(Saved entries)
────

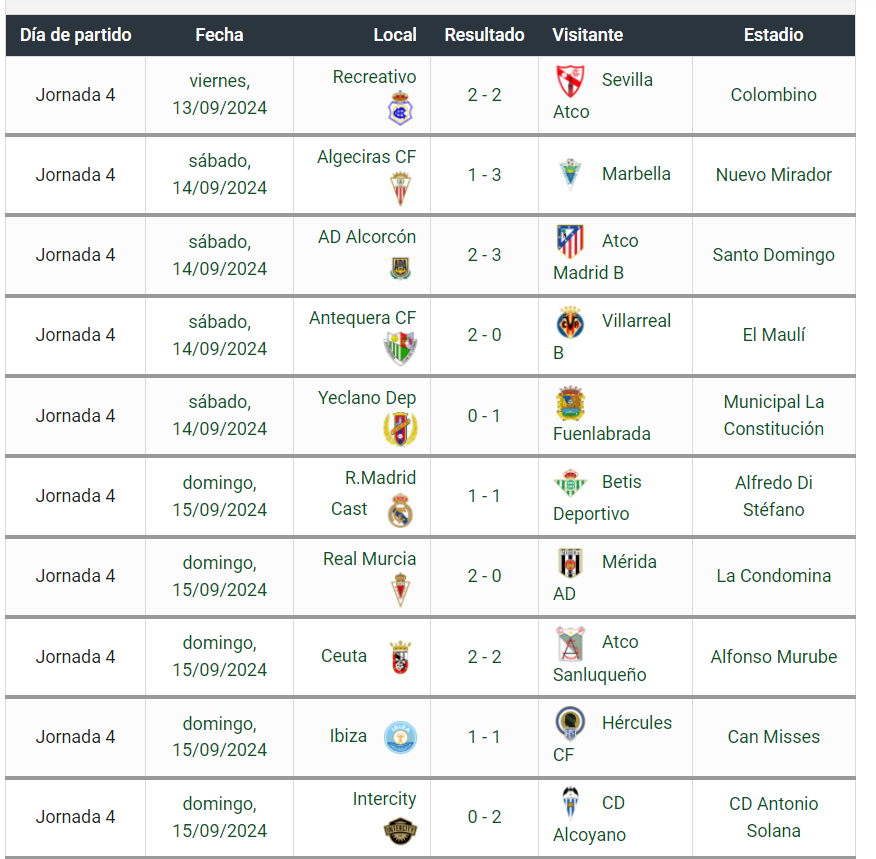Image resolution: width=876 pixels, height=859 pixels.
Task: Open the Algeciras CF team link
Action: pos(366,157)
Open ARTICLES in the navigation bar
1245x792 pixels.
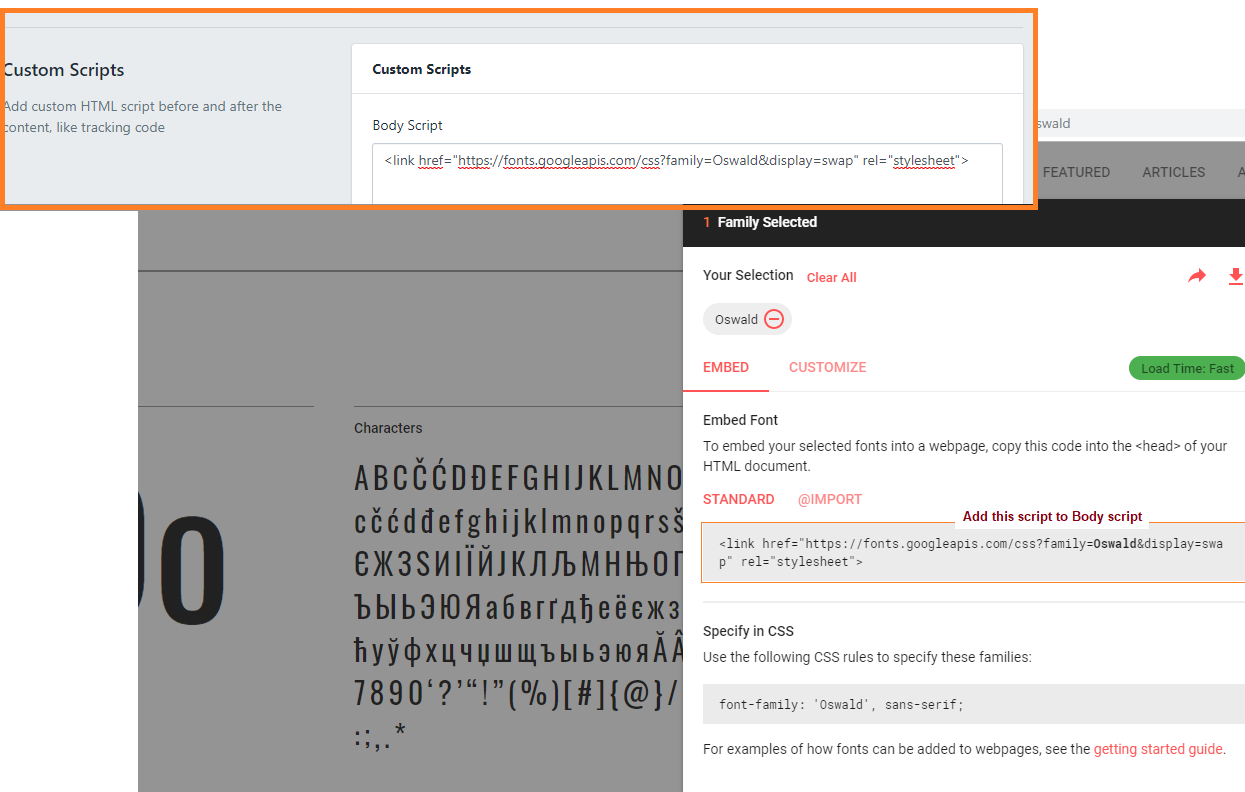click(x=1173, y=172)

────

[WORK INSTRUCTION]: Your copy should run from the line that has "Open ARTICLES in the navigation bar" through the last line above, exactly, with both ends in and pictures out.

[WORKED SOLUTION]:
Open ARTICLES in the navigation bar
1245x792 pixels.
click(x=1173, y=172)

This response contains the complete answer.